Wang Min, Li Haijing, Zhang Xinhao, Yang Li, Liu Yu, Liu Shuqin, Sun Yujiang, Zhao Chunjiang
College of Animal Science and Technology, China Agricultural University, Beijing, China.
Equine Center, China Agricultural University, Beijing, China.
Anim Genet. 2022 Jun;53(3):368-379. doi: 10.1111/age.13196. Epub 2022 Mar 21.

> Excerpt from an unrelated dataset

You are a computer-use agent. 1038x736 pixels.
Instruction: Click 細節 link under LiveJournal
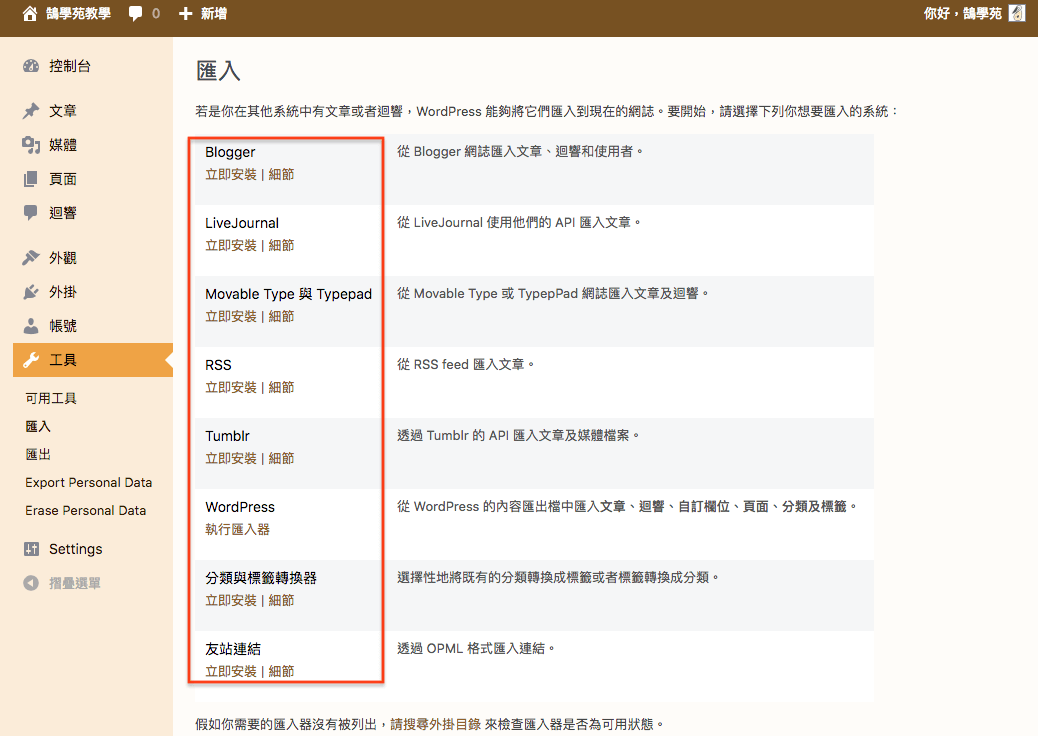point(281,245)
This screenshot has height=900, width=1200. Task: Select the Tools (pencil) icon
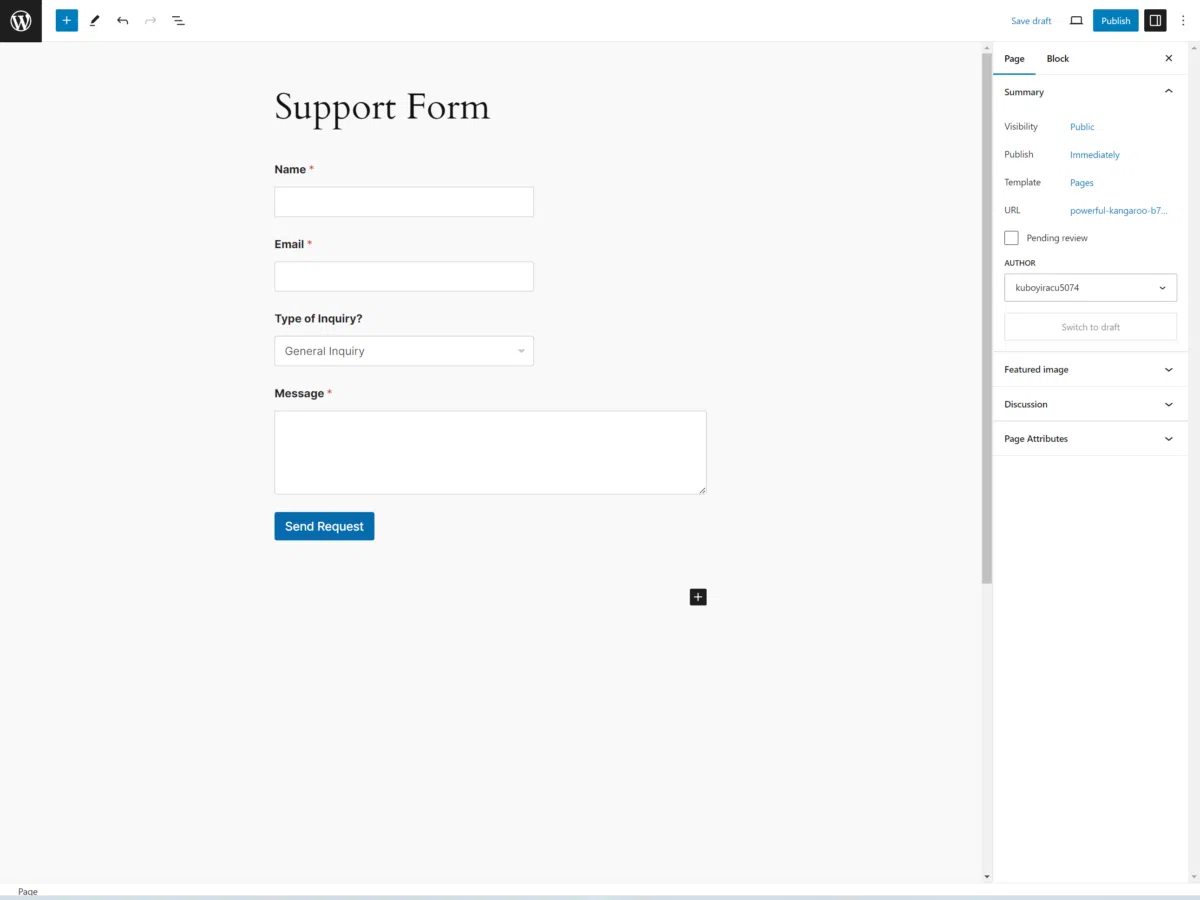tap(95, 20)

The aim of the present study was to analyze the main factors that have a significant impact on skin thickness, and to further identify the genes and signaling pathways regulating skin growth by RNA-seq in Dezhou donkeys. Skin samples from different body regions of 15 slaughtered donkeys were obtained to study variations in skin thickness over the bodies. Skin thickness data for another 514 donkeys was obtained by minimally invasive skin sampling from the back, and measurements of the donkeys' body size traits and pedigree data were also collected. These data were used to analyze changes in skin thickness and estimate genetic parameters. In addition, transcriptomic analysis was conducted on the skin tissues of individuals from two groups with significant differences in skin thickness. Our results showed that skin thickness over the bodies ranged from 1.08 to 4.36 mm. The skin from the back was the thickest and had the highest correlation with that of other regions of the body. The skin thickness decreased from the back to the side of the ventral abdomen, and the skin thickness on the limbs increased from the proximal end to the distal end. The results also showed that the skin from the same body regions of jacks was thicker than that of jennies in the same age group. The skin thickness of jennies increased from birth to the age of 2 and then clearly decreased after 2 years of age. The estimated heritability of skin thickness was 0.15, and the genetic correlations between skin thickness and body size traits were negligible. Transcriptome analysis showed that the thick-skin group had 65 up-regulated genes and 38 down-regulated genes compared with the thin-skin group. The differentially expressed genes were highly enriched in epidermal development and cell adhesion molecule signaling pathways. We identified the candidate genes responsible for variations in skin thickness in the Dezhou donkey, including KRT10, KRT1, CLDN9, MHCII and MMP28. These results contribute to a better understanding of the growth and development of donkey skin, reveal the molecular mechanism responsible for donkey skin thickness and suggest directions for genetic selection in the Dezhou donkey population.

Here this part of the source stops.